No hacemos el bien para que la gente sepa que estamos haciendo el bien.
Hacemos el bien porque hemos sido creados para hacer el bien (y también el mal).
No hacemos el bien para pedir dinero a cambio.
Hacemos el bien porque hemos decidido hacerlo (y algunos nos tienen pena).
No hacemos el bien porque a veces decidimos no hacerlo.
Hacemos el bien porque en el mundo hacen falta personas que lo hagan.
No hacemos el bien porque nunca nos enseñaron lo que era bueno.
Hacemos el bien porque el mal ya tiene muchos seguidores.
No hacemos el bien porque nos hirieron.
Hacemos el bien porque, a veces, somos hipócritas.
No hacemos el bien porque no queremos hacerlo.

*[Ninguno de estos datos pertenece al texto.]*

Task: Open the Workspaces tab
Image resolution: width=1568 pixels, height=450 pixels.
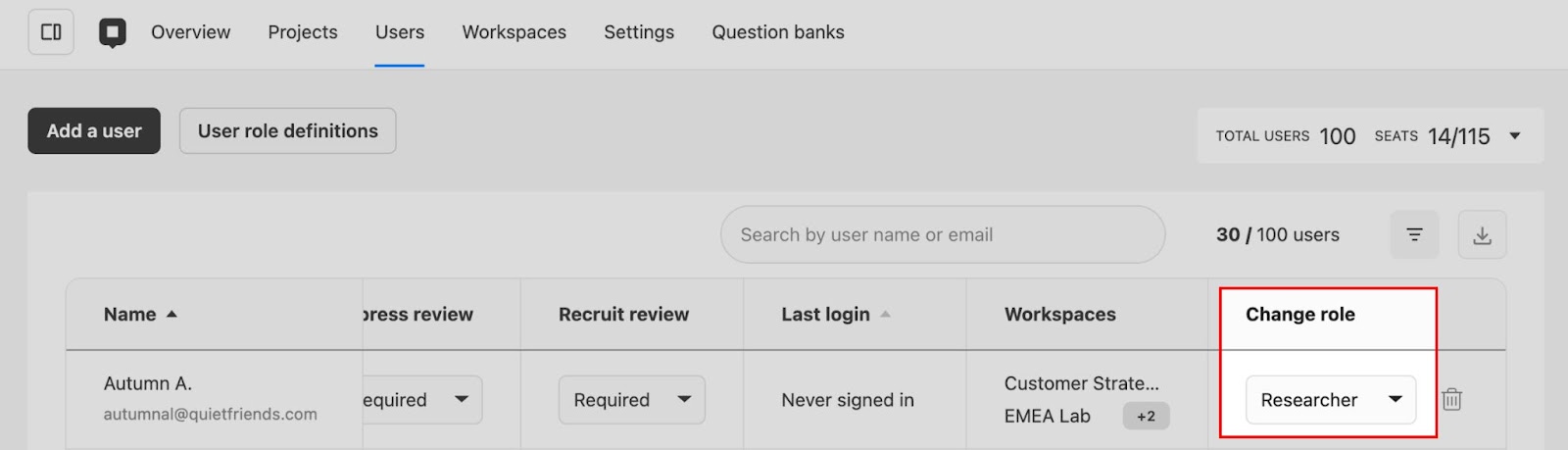Action: (514, 32)
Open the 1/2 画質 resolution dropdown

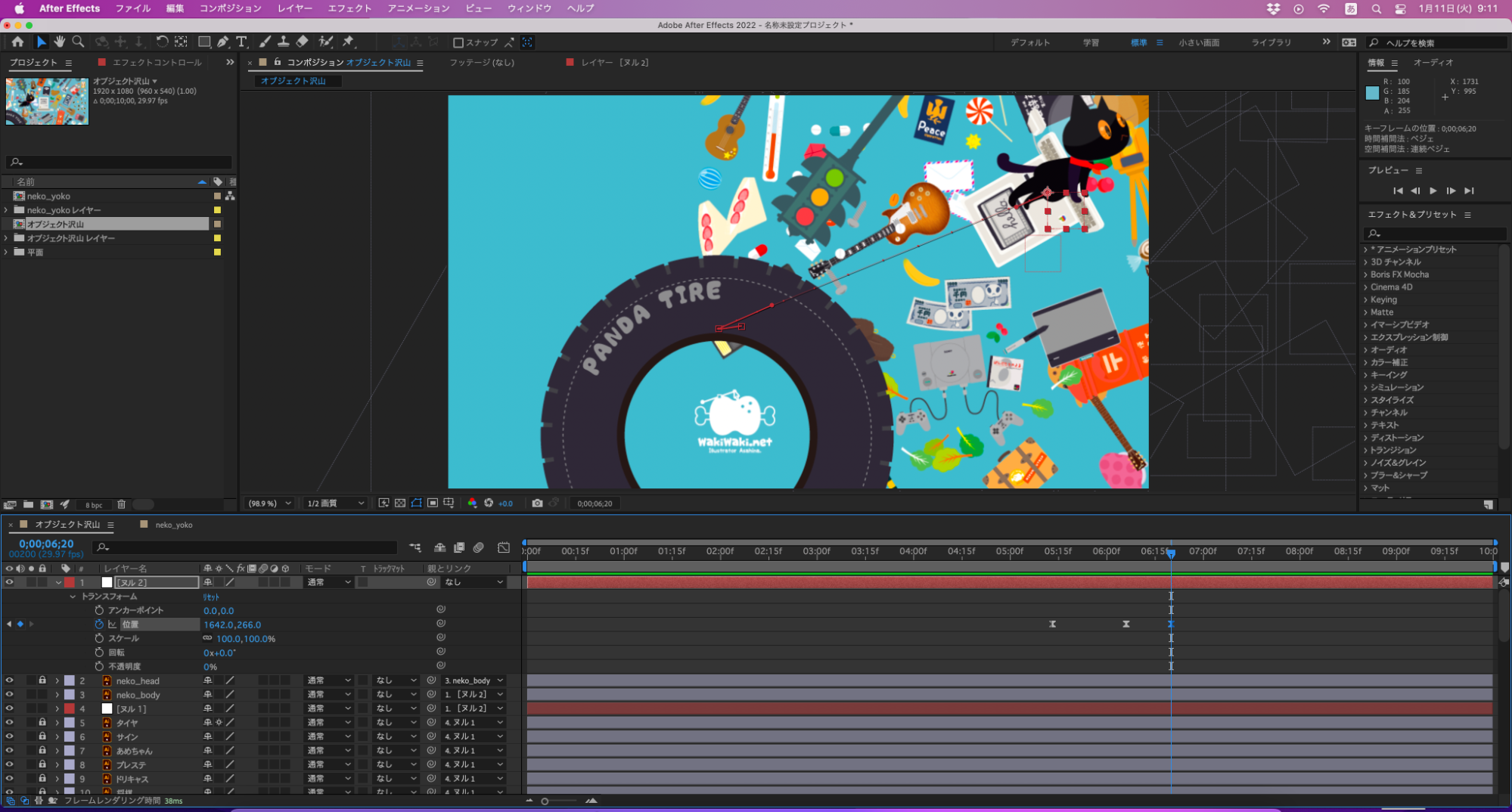[335, 503]
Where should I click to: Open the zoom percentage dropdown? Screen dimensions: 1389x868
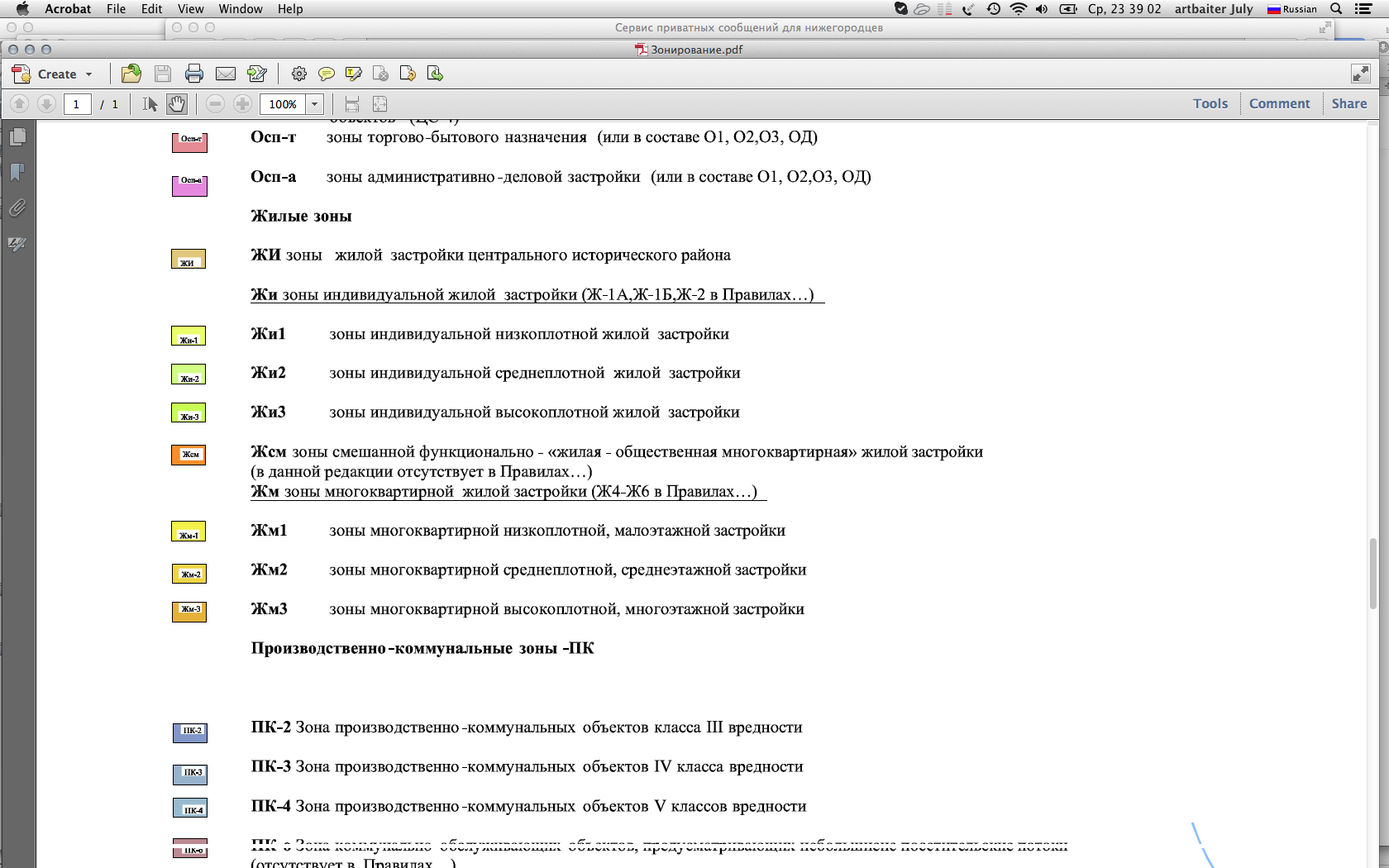click(x=314, y=104)
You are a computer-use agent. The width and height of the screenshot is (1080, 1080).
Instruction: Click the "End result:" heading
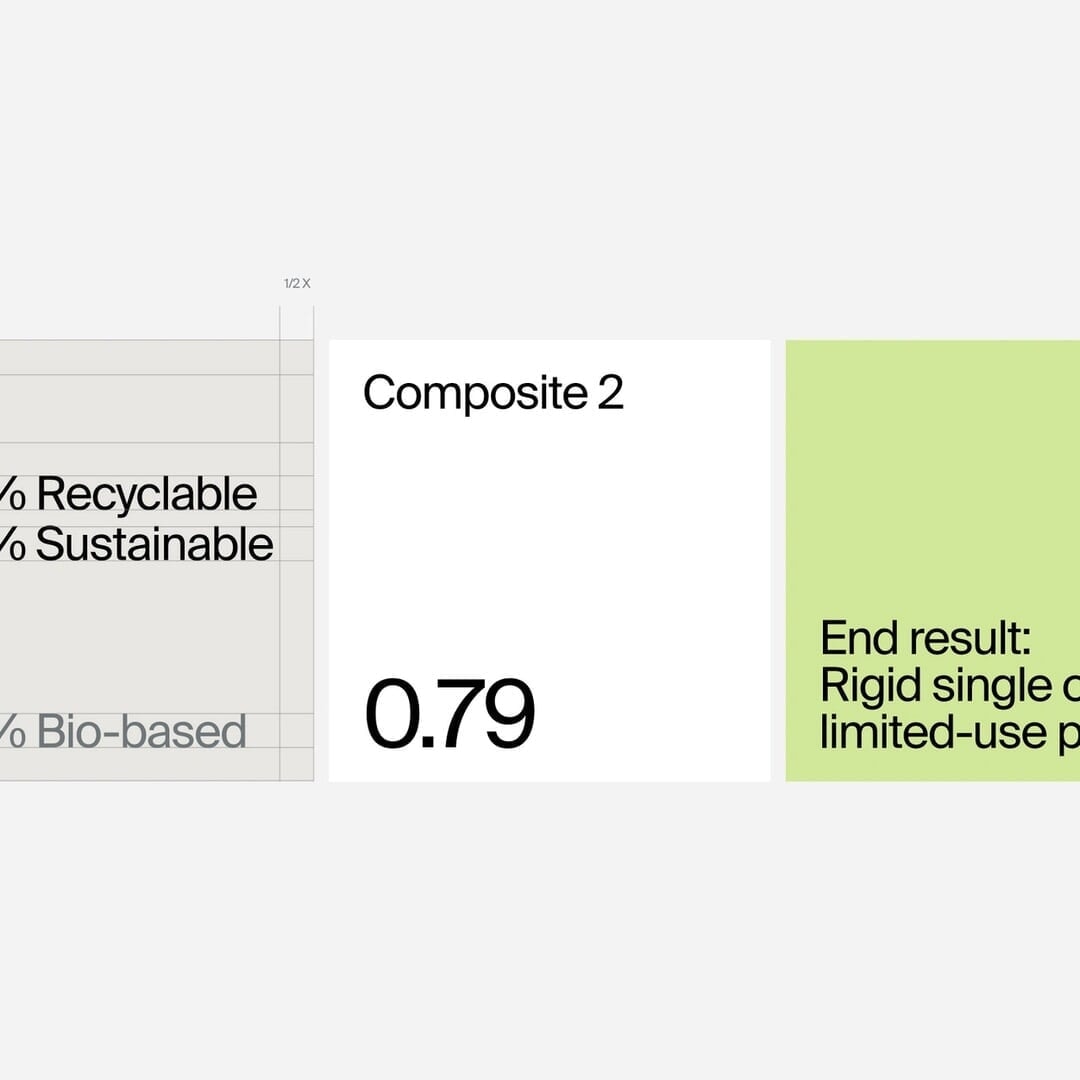pyautogui.click(x=926, y=638)
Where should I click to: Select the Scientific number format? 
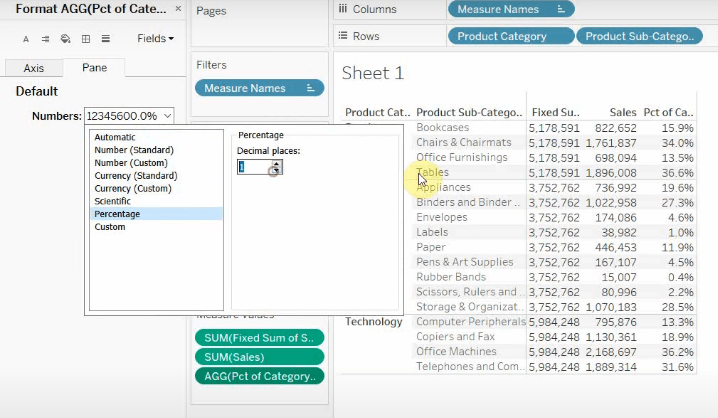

Hacemos el bien porque no todos somos perfectos.
No hacemos el bien para rendirnos y dejar de hacerlo por la inconstancia de otros.
Hacemos el bien porque creemos en alguien mucho más grande que nos dice que no será en vano.
No hacemos el bien para conseguir un mejor puesto de trabajo. A eso, a veces, se llega haciendo el mal.
Hacemos el bien porque a veces nos equivocamos.
No hacemos el bien para acabar con el mal. No pretendemos acabar con él.
Hacemos el bien porque decir que se hace el bien está de moda.
No hacemos el bien esperando recibir algo a cambio.
Hacemos el bien porque somos sinceros al hacerlo.

Hacemos el bien porque, para nosotros, no hay otra opción.